Mechanic snares $10,000 through IDEA program

  • Published
  • By Kevan Goff-Parker
  • 72nd Air Base Wing Public Affairs
William Durham was watching an infomercial about a year ago that featured a steamer blasting away caked-on pizza residue from an oven. He was amazed at how easily the steamer cleaned bathrooms, ovens and even barbecue grills. 

Part of Mr. Durham's job as a mechanic with the 76th Maintenance Wing is to remove carbonized fuel known as coking from the inside of the fuel distribution bodies of an F-15 Eagle's engines -- not an easy job because the PD-680 solvent used to clean them doesn't always work. When such cleaning fails, the $10,000 fuel distribution bodies are condemned. 

Then, it struck Mr. Durham. The combination of high-powered steam and detergent just might be the ticket to blasting away the Air Force's problems with coking. 
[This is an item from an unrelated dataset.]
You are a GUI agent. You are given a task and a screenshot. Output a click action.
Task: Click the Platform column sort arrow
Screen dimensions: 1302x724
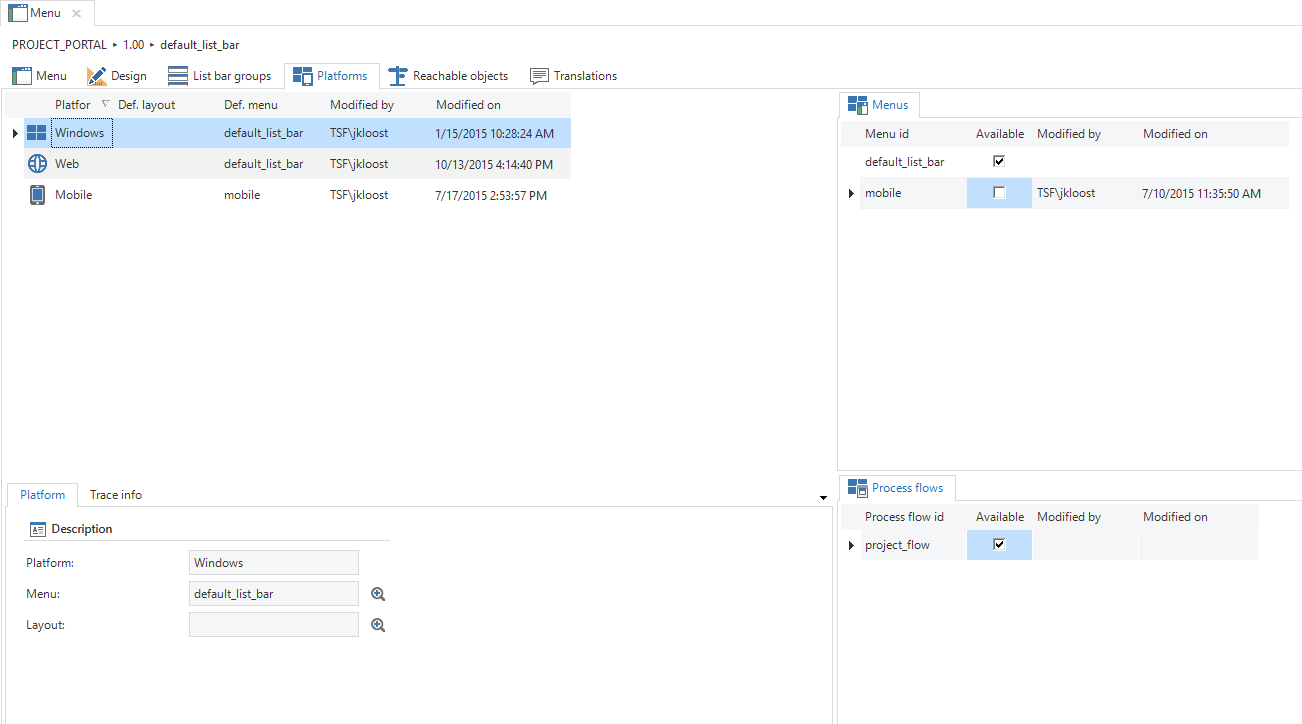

"As a bachelor, I sometimes have pizza residue in my oven, too," Mr. Durham said, with a laugh. "I went over to the store, spent about $90 on a steamer and I actually started cleaning with the thing. It worked great!"
He said he then told the 76th MXG engineers he wanted to experiment with hot steam to remove coking from fuel distribution bodies.
"About seven or eight months later, I got the request approved and tried it on condemned bodies and it worked," he said. "When the engineers looked inside the fuel distribution bodies, they were shiny and clear, like brand new. They were surprised." 

Of the 17 fuel distribution bodies that have been cleaned by Mr. Durham with detergent and shop steam, all 17 have passed inspection. The coking that was clogging the segments was blasted away. 

Originally a cowboy who spent most of his life breaking horses and delivering newborn calves on five acres in El Reno, Mr. Durham began working at Tinker in May 2001. He started in the paint shop and worked there about eight months before becoming a mechanic for the 76th MXW. 

"Being a cowboy, you sometimes have to improvise and sometimes the simple solutions are the best," Mr. Durham said. "Our new procedure has saved $170,000 already." 

Another aspect he is proud of is that fact that it minimizes the contact mechanics have with chemicals and saves time, money and improves mechanics' personal health safety. 

"I got something (implemented) that's safe for the environment," Mr. Durham said.
He said he had heard about the Innovative Development through Employee Awareness program, which Tinker promotes in an effort to capture ideas designed to increase efficiency, save resources and improve processes, products or equipment in the interest of national defense. 

Mr. Durham applied in July for the program and was recently awarded $10,000 for his creative thinking and money-saving process improvement.